Fly4free.pl

TOP15: Najdroższe miasta Europy 2014 roku

Pomimo tego, iż do wielu miejsc w Europie możemy tanio polecieć lub dojechać, pobyt na miejscu nie jest już "4free". Na podstawie danych z portalu Price of Travel możemy sprawdzić, gdzie spędzenie jednego dnia wiąże się z największymi kosztami.

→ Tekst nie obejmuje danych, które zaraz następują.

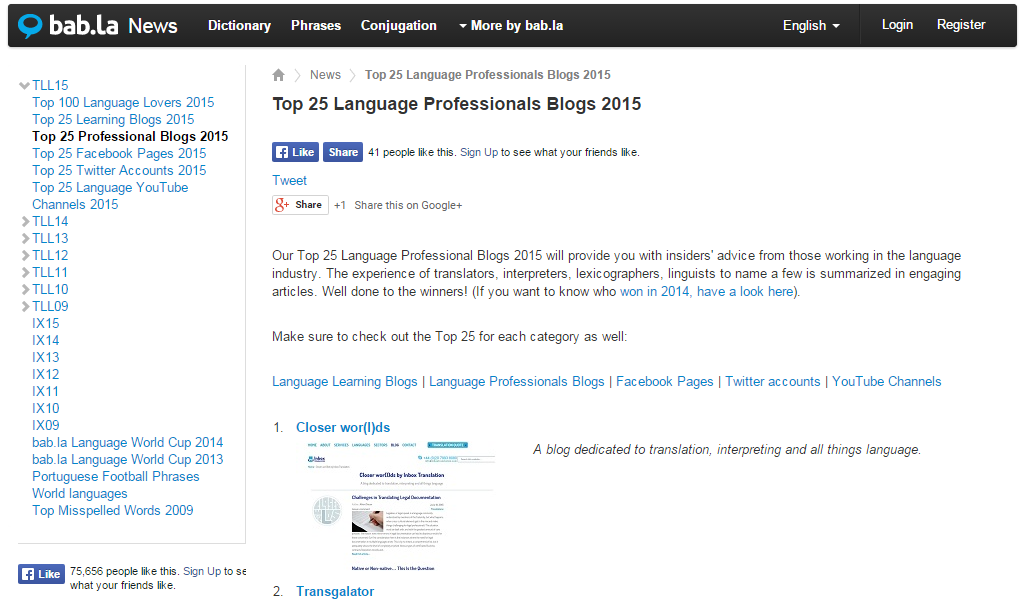Expand the TLL14 sidebar section
This screenshot has height=599, width=1021.
click(25, 222)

Pod uwagę brane były ceny:

  • jednej nocy w hostelu w dobrym miejscu i z dobrymi opiniami;
  • przejazdu transportem publicznym (dwa na dzień);
  • płatny wstęp do muzeum lub innej atrakcji turystycznej (jeden na dzień);
  • trzy posiłki dziennie;
  • opłaty za 3 lokalne piwa (lub wina) każdego dnia jako „fundusz rozrywkowy” (niepijący mogą przeznaczyć kwotę na deser lub kawę w restauracji);

Kwoty oczywiście mogłyby być niższe – tańszy hostel, mniej piwa wieczorem, niemniej poniższy ranking stanowi poprzeczkę cenową dla każdego z miast.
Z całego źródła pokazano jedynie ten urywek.